The best of EcoWatch, right in your inbox. Sign up for our email newsletter!
This World War I Battlefield Is a Haunting Reminder of the Environmental Costs of War
World War I ended 100 years ago on Sunday, but 42,000 acres in northeast France serve as a living memorial to the human and environmental costs of war.
The battle of Verdun was the longest continuous conflict in the Great War, and it so devastated the land it took place on that, after the war, the government cordoned it off-limits to human habitation. What was once farmland became the Zone Rouge, or Red Zone, as National Geographic reported.
An excellent Twitter thread by writer Paul Cooper, excerpted here, explains more:
100 years later, humans still don't live in the Zone Rouge, which is so thick with unexploded shells that a French government agency called the Department du Deminage is still at work clearing them. The Department handles shells from World War II as well, and from other areas, but the Zone Rouge is especially saturated.
"They reckon that they have 300 years work ahead of them before they have cleared the whole battlefield," British historian and author Christina Holstein told National Geographic. "And they never will."
Hugh Whitfeld produced a video for Australia's 7 News highlighting their Sisyphean task:
For much of the area, the years without human presence have had a restorative impact on the land, transforming the Zone Rouge into a forested green zone.
"To their surprise, they found the vegetation—trees, grasses, bushes and briars—all came back very quickly," Holstein told National Geographic.

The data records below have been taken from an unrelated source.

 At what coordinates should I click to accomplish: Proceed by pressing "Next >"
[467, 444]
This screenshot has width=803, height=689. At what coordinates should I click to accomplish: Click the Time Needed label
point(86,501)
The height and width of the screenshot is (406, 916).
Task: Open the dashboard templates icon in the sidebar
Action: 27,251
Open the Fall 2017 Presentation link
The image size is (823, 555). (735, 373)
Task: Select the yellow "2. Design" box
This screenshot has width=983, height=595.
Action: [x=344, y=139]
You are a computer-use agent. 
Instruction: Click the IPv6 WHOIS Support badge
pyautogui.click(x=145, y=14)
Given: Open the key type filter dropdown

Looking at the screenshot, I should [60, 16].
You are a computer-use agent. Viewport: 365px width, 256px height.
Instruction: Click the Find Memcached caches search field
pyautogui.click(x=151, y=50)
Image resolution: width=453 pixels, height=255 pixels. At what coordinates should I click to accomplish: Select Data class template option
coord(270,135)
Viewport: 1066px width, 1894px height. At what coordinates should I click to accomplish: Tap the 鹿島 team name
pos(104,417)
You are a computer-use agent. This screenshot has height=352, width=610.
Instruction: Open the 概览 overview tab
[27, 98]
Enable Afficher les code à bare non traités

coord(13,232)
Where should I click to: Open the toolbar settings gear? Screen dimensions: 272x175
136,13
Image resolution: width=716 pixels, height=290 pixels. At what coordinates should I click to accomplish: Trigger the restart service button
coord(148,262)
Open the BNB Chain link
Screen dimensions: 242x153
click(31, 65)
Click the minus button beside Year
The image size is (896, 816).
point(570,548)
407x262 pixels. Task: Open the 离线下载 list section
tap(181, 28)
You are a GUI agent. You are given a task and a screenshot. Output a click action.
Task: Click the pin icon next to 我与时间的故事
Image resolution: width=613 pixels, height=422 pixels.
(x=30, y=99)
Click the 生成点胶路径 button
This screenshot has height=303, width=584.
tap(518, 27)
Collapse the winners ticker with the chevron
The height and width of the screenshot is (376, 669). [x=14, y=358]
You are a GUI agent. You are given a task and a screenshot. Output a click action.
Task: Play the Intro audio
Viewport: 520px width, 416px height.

Verdun was also intentionally reforested with German pine sent from the Black Forest as part of reparations following the war, CNN reported.
The area is a now a favored spot for hunters of wild boar and deer and a source of timber for France, as well as de facto memorial to the villages whose ruins remain amid the trees.
"Because it has been abandoned and covered with trees, it is a microcosm of something that happened a hundred years ago," Holstein told National Geographic. "It is a bit like Sleeping Beauty. Things have just gotten frozen in time."
However, one part of the Zone Rouge has not recovered. This is the La place a Gaz (the gas place), a shack in a clearing surrounded by razor wire where companies burned unused gas shells after the war.
"They burned it for years, basically for the entire 1920s and we never thought about the consequences," area historian Guillaume Moizan told CNN.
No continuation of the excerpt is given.